The identification of these weaknesses has contributed to important changes in both public service and financial management legislation over the last five years. The public service legislation (PoA 2013b) now gives more emphasis to ‘stewardship’ of the APS, both by agency heads individually and by the collective APS leadership (now called the Secretaries’ Board, previously the Management Advisory Committee or Management Advisory Board). The financial management legislation now mandates the development and publication of corporate plans and sets out the minimum range of matters to be covered by the plans. In addition, there is currently renewed effort to strengthen expertise in HRM and to invest more heavily in such areas as talent management, recognising the central role of HR in agencies’ capability.

Amongst the questions arising from this experience over 30 years are the following:

What needs to be done to re-build HRM expertise across the public sector?

Does this require a strong centre of excellence for the public service as a whole?
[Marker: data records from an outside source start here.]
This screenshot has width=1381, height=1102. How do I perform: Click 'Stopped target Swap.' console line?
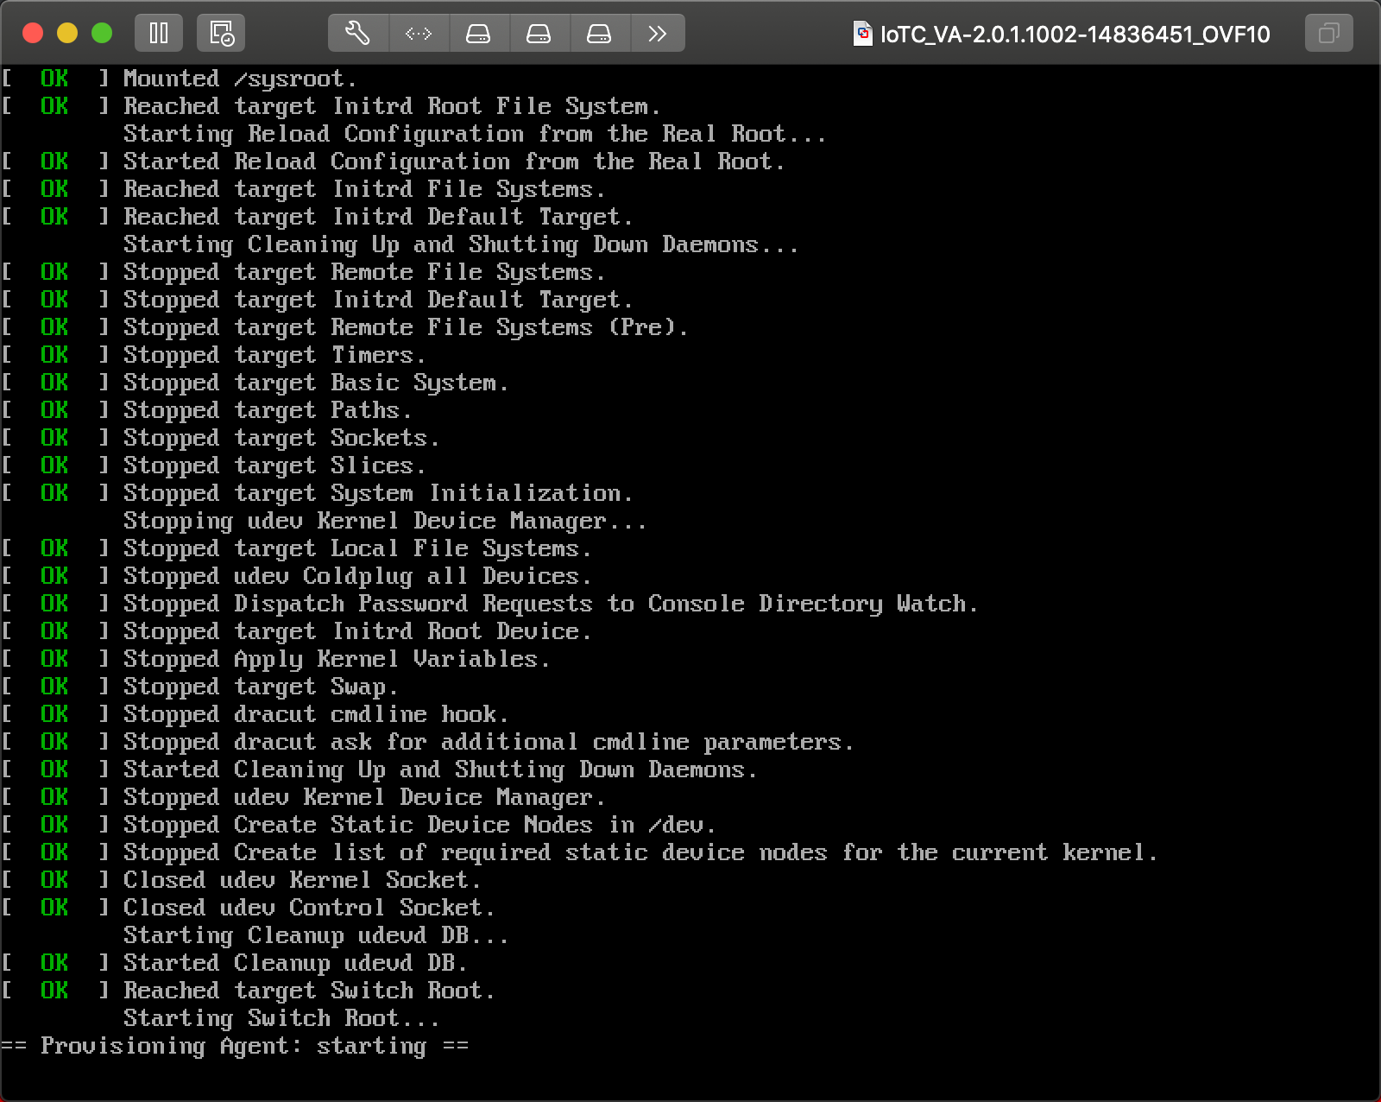click(260, 687)
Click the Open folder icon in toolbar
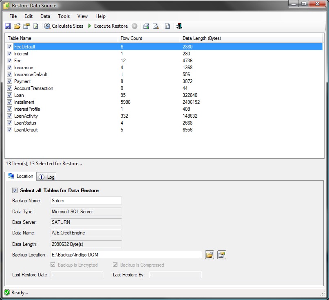Image resolution: width=329 pixels, height=300 pixels. pos(17,26)
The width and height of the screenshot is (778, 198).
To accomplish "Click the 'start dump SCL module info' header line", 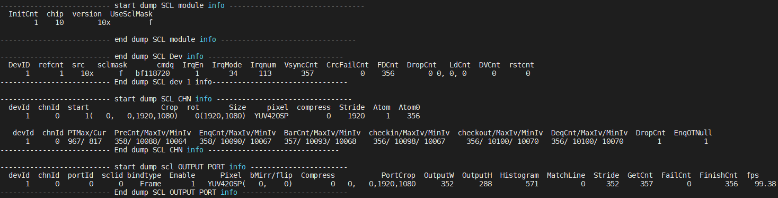I will (x=182, y=5).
Should HRM devolution be wound back?

What HR functions need to remain in-house?

Where should HRM sit in the agency hierarchy? Is there an equivalent to the CFO?

Conclusion

Australia’s experience of public sector reform has many unique elements but also many that are common to other Western democracies. Many of the drivers – technology, globalisation, better informed public – are the same, and experiences in different countries are quickly exchanged.

Similarly, the impact on public sector HRM in Australia has some unique elements, but also many common elements. The challenges for the future may also be similar to those of the US and other developed democracies and some will also be relevant to other countries at an earlier stage of developing their public sector HRM capability.
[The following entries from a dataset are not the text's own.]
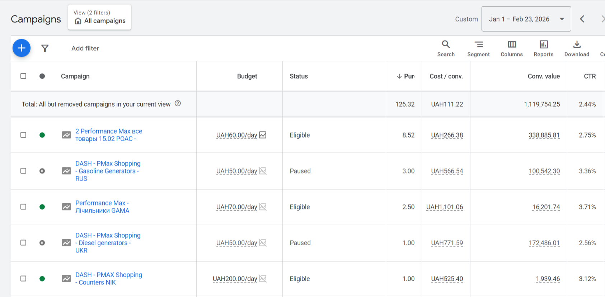
Task: Open the Segment options
Action: click(478, 48)
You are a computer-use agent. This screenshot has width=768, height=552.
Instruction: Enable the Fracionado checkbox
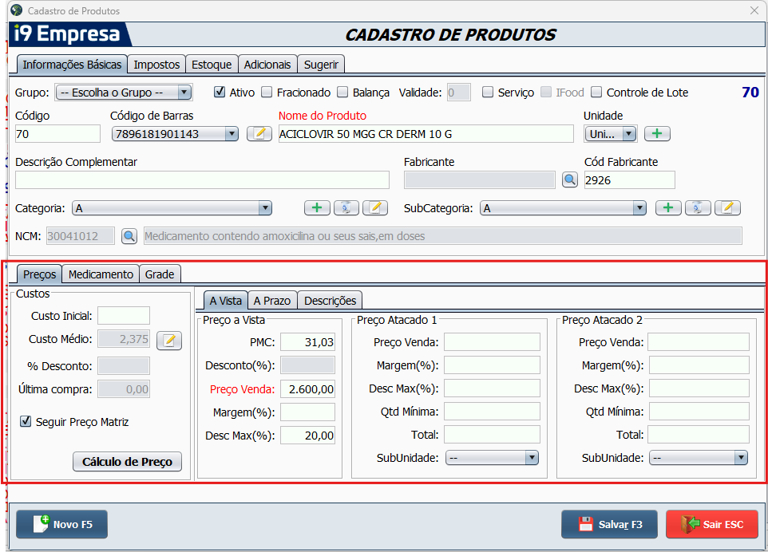(267, 93)
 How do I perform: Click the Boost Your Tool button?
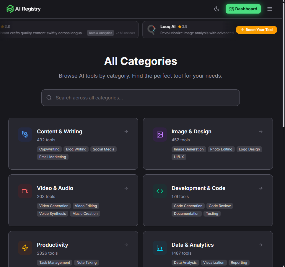coord(256,30)
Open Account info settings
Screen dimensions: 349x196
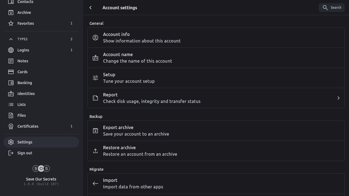tap(216, 38)
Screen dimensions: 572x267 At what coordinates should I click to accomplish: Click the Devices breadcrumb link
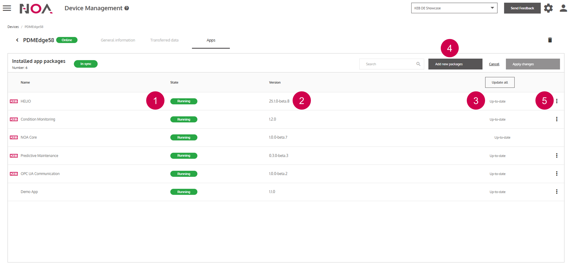coord(13,27)
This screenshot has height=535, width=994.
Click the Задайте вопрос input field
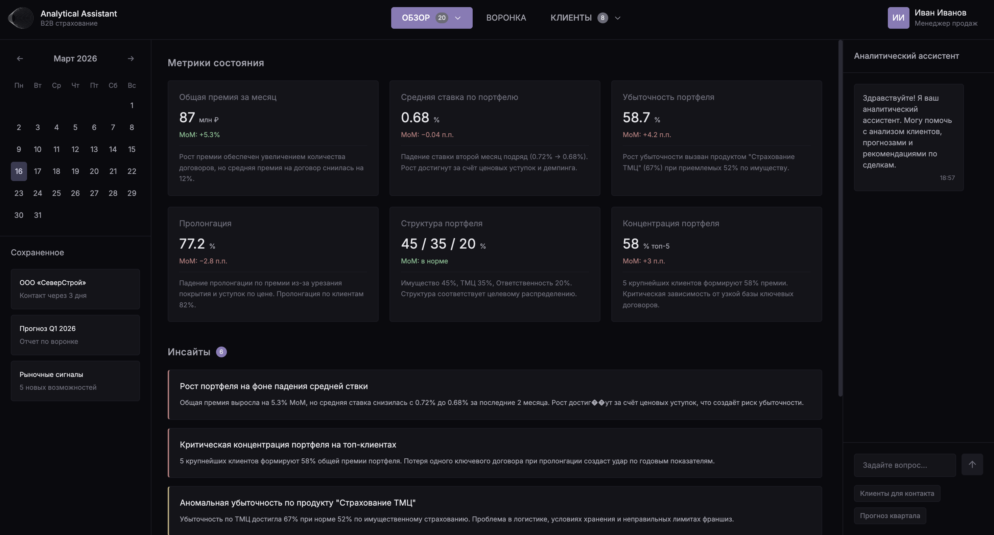coord(904,465)
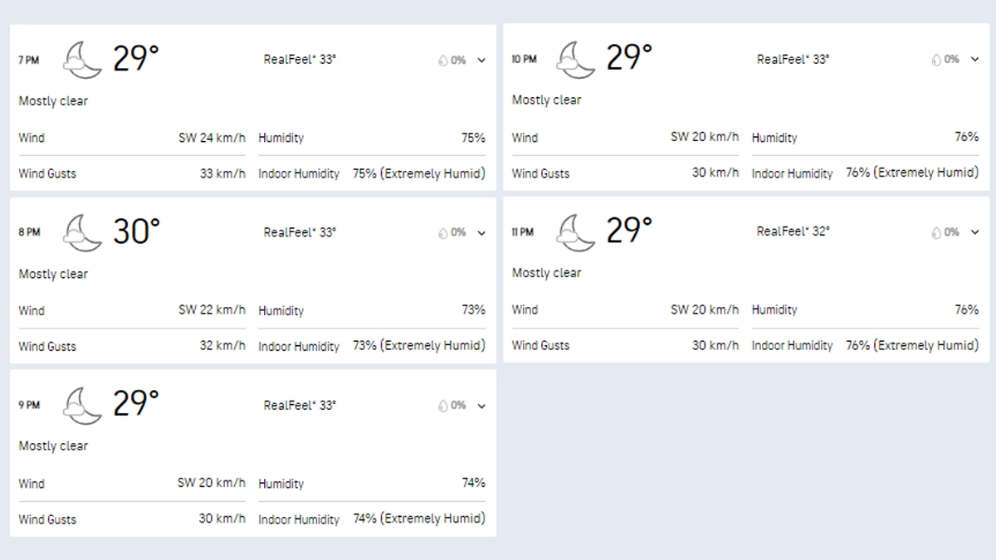The width and height of the screenshot is (996, 560).
Task: Click the 8 PM mostly clear moon icon
Action: [x=82, y=233]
This overview focuses on five priority areas of public sector HRM drawn from Steve Condrey’s magnum opus (Condrey 2010), and presents for each a series of questions about the future.

First, Australia’s public sector workforce has changed dramatically over the last thirty years. It is more professional and better educated and there is more mobility across jurisdictions and with the private sector, but has it moved too far from its traditional role in service delivery and policy advising, giving too much ground to the private sector and to political operatives, and losing capability as a result? What must it do to regain public confidence, and what will be the implications of future technological change?

Second, there has been considerable effort to articulate public service values and to promote leadership in parallel with the reforms that have been aimed at improving efficiency and effectiveness, but how real has been the impact compared to the rhetoric?

Compensation and classification have been devolved more in Australia than in most countries, and with serious consequences. Moreover, despite continuing calls for more private sector flexibility, the system actually pays little regard to the labour market or attraction and retention concerns, and seems constrained today by an ideological disregard for public servants. There are serious challenges not only to attract and retain the skills required but to do so in a way that also recognises and respects non-financial public service motivation.

The public service has achieved considerable diversity improvements, particularly with regard to women and Indigenous Australians. There remain serious problems with regard to people with a disability. Perhaps also it is time to reflect on whether feminisation is going too far and whether increased professionalism is causing new problems for the representativeness of the public sector workforce.

Finally, one of the capabilities that seems to have suffered most through the reform era is strategic HRM. While this is now recognised by the public service leadership in Australia, re-building HRM expertise in practice is proving to be enormously difficult.